Repeat the first line of the listing and each line after it, exactly, through the line containing "The image size is (800, 449).".

[The data]:
══════════════════════════════

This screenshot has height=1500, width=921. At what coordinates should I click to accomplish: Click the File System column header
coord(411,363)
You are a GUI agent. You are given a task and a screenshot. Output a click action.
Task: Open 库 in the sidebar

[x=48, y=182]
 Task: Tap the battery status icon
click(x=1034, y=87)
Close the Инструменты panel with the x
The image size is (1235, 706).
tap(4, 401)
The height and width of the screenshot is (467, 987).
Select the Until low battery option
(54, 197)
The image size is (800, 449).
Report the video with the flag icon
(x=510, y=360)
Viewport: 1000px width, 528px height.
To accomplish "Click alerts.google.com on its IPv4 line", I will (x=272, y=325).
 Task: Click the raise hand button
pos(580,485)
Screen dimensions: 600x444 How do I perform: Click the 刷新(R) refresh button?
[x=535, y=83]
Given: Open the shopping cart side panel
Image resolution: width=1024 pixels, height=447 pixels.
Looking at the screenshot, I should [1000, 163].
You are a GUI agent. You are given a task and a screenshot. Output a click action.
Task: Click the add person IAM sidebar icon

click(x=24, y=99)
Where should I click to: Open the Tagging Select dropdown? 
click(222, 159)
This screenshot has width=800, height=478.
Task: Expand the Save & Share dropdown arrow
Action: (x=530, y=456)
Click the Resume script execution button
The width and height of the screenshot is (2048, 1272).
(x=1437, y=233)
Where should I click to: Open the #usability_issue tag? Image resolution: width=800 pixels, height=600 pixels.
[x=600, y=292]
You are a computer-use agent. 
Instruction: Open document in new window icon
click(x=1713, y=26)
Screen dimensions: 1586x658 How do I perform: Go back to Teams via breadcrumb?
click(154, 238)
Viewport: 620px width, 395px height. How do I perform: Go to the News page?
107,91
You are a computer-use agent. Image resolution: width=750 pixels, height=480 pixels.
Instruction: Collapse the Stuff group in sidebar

══════════════════════════════

[Answer section]:
This screenshot has height=1500, width=921. At what coordinates should I click to accomplish: Click the File System column header
coord(411,363)
You are a GUI agent. You are given a task and a screenshot. Output a click action.
Task: Open 库 in the sidebar

[x=48, y=182]
 Task: Tap the battery status icon
click(x=1034, y=87)
Close the Инструменты panel with the x
The image size is (1235, 706).
tap(4, 401)
The height and width of the screenshot is (467, 987).
Select the Until low battery option
(54, 197)
The image size is (800, 449).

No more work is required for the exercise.